### [Item position entries]
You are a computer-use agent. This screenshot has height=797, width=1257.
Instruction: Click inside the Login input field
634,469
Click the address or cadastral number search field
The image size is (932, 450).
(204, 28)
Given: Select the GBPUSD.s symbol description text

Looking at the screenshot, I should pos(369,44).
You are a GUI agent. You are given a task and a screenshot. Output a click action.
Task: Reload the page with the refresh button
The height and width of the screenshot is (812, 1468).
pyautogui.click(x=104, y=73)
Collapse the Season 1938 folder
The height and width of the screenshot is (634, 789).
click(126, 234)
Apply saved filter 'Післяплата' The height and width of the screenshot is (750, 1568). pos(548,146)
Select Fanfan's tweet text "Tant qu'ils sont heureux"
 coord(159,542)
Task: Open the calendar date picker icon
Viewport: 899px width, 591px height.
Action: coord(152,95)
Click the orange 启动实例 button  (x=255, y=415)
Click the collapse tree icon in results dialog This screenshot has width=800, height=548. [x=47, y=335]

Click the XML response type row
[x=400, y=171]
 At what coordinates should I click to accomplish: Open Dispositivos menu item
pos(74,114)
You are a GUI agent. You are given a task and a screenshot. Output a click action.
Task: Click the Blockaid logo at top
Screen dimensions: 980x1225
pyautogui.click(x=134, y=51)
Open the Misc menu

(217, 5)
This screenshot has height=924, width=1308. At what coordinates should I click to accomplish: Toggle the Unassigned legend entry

### [Task to carry out]
Copy out every line of the item position entries above, unchanged.

### [Task output]
You are a computer-use agent. This screenshot has height=797, width=1257.
Instruction: Click inside the Login input field
634,469
Click the address or cadastral number search field
The image size is (932, 450).
(204, 28)
Given: Select the GBPUSD.s symbol description text

Looking at the screenshot, I should pos(369,44).
You are a GUI agent. You are given a task and a screenshot. Output a click action.
Task: Reload the page with the refresh button
The height and width of the screenshot is (812, 1468).
pyautogui.click(x=104, y=73)
Collapse the Season 1938 folder
The height and width of the screenshot is (634, 789).
click(126, 234)
Apply saved filter 'Післяплата' The height and width of the screenshot is (750, 1568). pos(548,146)
Select Fanfan's tweet text "Tant qu'ils sont heureux"
 coord(159,542)
Task: Open the calendar date picker icon
Viewport: 899px width, 591px height.
Action: coord(152,95)
Click the orange 启动实例 button  (x=255, y=415)
Click the collapse tree icon in results dialog This screenshot has width=800, height=548. [x=47, y=335]

Click the XML response type row
[x=400, y=171]
 At what coordinates should I click to accomplish: Open Dispositivos menu item
pos(74,114)
You are a GUI agent. You are given a task and a screenshot. Output a click action.
Task: Click the Blockaid logo at top
Screen dimensions: 980x1225
pyautogui.click(x=134, y=51)
Open the Misc menu

(217, 5)
This screenshot has height=924, width=1308. At what coordinates should I click to accomplish: Toggle the Unassigned legend entry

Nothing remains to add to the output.